By Duncan

Where to begin this story. It may not be important where this story takes place. It could be anywhere in America. It is overcast and it’s been trying to snow, but at this point it is cold with light rain. I think maybe I should wear an overcoat tonight, but I’ve decided to try it without one.

Tonight I’m going out, again. You see, I find myself single. Not married. Divorced. How many names can one man be called at this age? Tonight is another one of those single dances. How many times have I said to myself, “I’m not doing this again!” And how many times do you look in the mirror and think, “Okay, just one more time, let’s see what can happen.”

So, I prepare to dress. What should I wear tonight? At my age, a dark suit and tie against a white button down oxford cloth dress shirt seems appropriate. And of course, shiny black dress shoes. Dress to impress is the mantra running through my head. Dress to impress is considered the standard success formula for my demographic. What works in business, surely will work on the dating scene. Right? But, who really knows what will turn an eye. It’s a crap shoot. What will stimulate a woman to take a second look? And that’s the game tonight, isn’t it? Make no mistake about it, it’s a game.
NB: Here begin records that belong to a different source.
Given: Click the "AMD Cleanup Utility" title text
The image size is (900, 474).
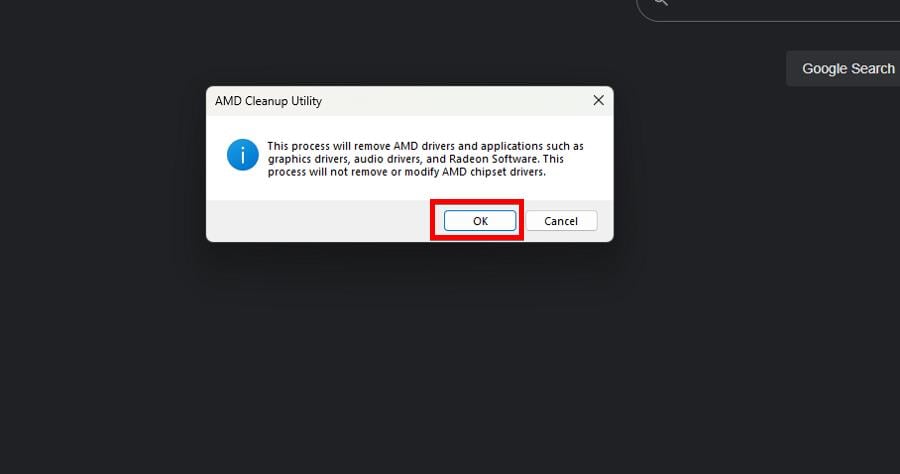Looking at the screenshot, I should pyautogui.click(x=268, y=101).

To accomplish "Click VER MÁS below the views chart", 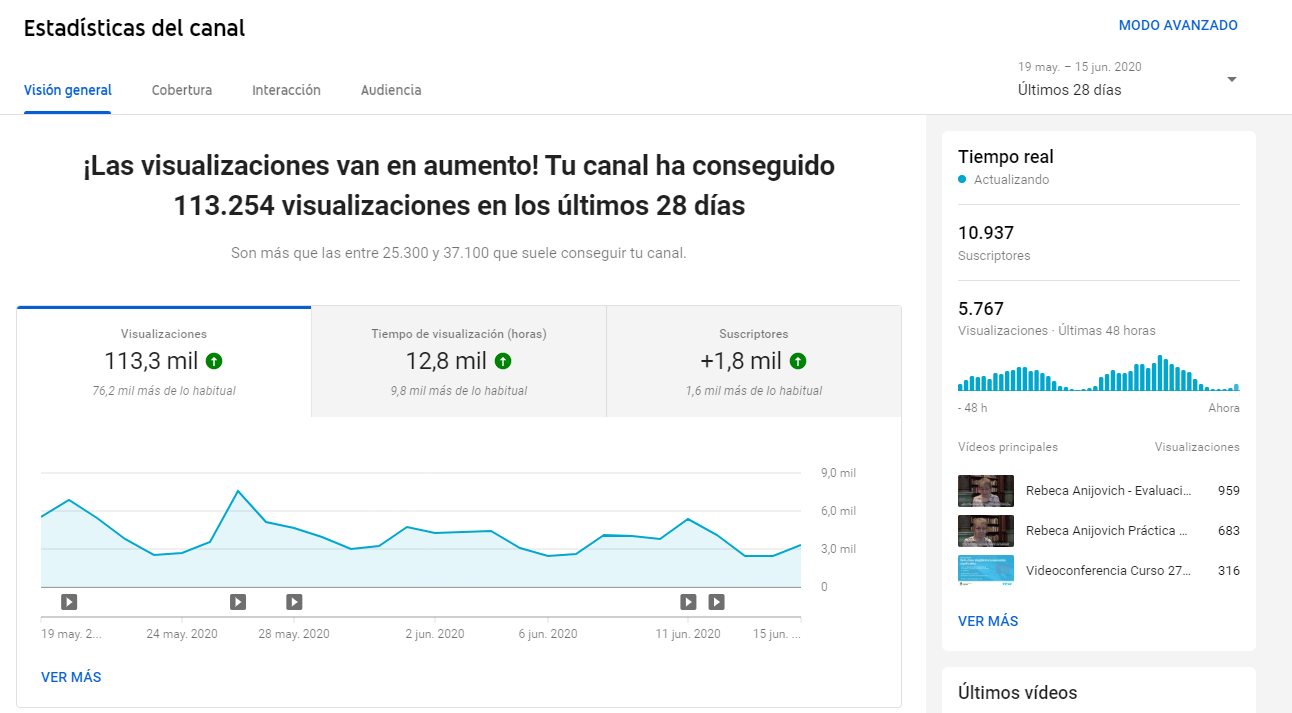I will tap(71, 677).
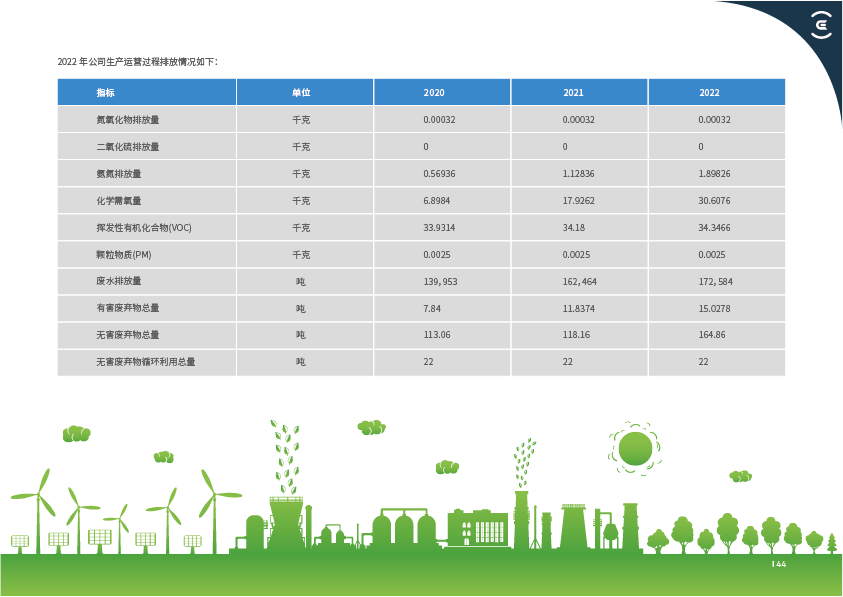Select the 单位 column header
The width and height of the screenshot is (843, 597).
[301, 92]
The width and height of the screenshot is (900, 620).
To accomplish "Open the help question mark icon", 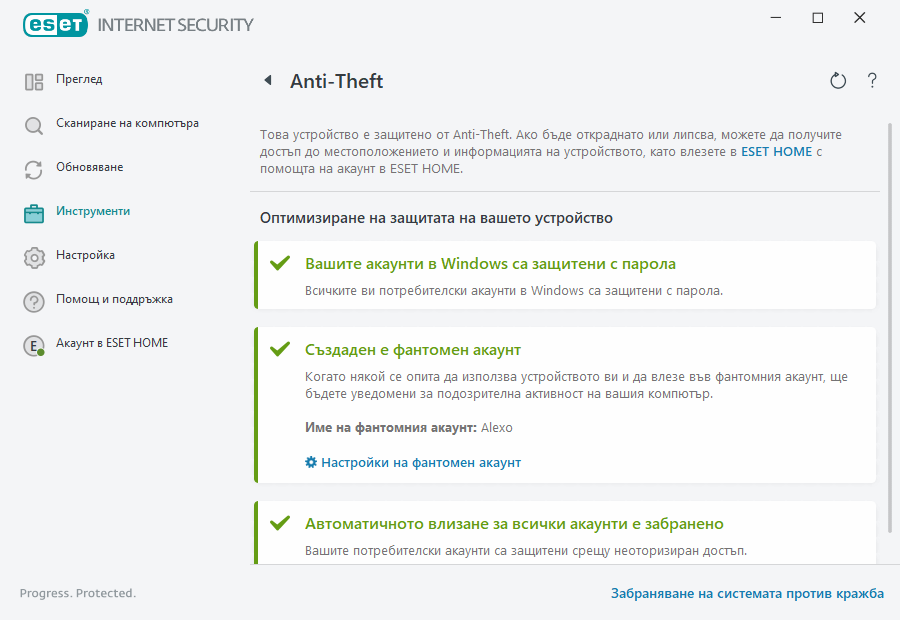I will [871, 81].
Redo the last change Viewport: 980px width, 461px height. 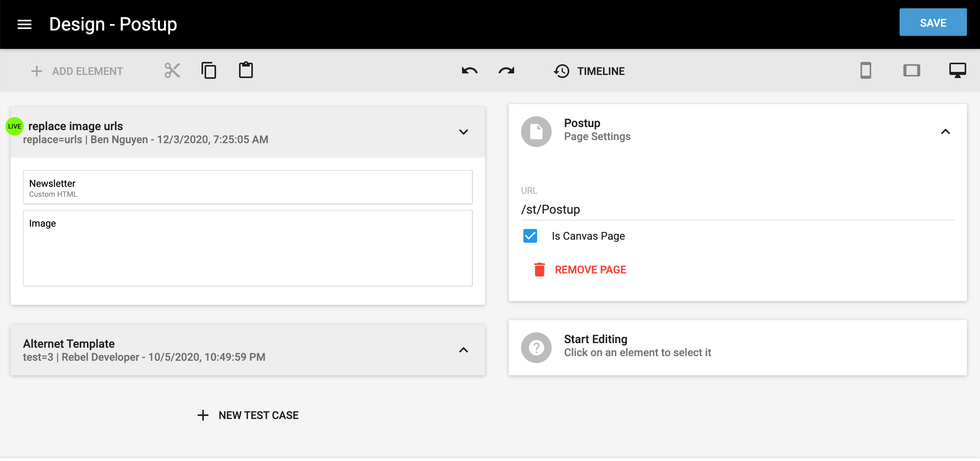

All of these singles dances are nothing more than a money-making proposition for the people running the show. They rent the building, hire a DJ, advertise the event and collect my admission fee as I walk in the front door and hopefully the promoter pockets more money than they spend. This dance is on the far south side tonight. I haven’t been to this building before. Maybe a few new faces will pop up out of the shadows.

I’m fashionably late. I paid my dues at the front table and now it’s time to walk into the hall. The building is clean, not all that fancy, just a large room with a dance floor in the middle. The DJ has his party lights bouncing of the walls and ceiling. The music is loud, but, not as loud as it could be. Large round tables surround the dance floor and people (mostly women) are already sitting at tables. I normally stroll around the outside of the room slowly, seeing if there are any new faces in the crowd. I’m sure I send a negative message to anyone who might be watching me. “Who does he think he is?” So, it isn’t wise to cast myself as a buyer in an open air fish market.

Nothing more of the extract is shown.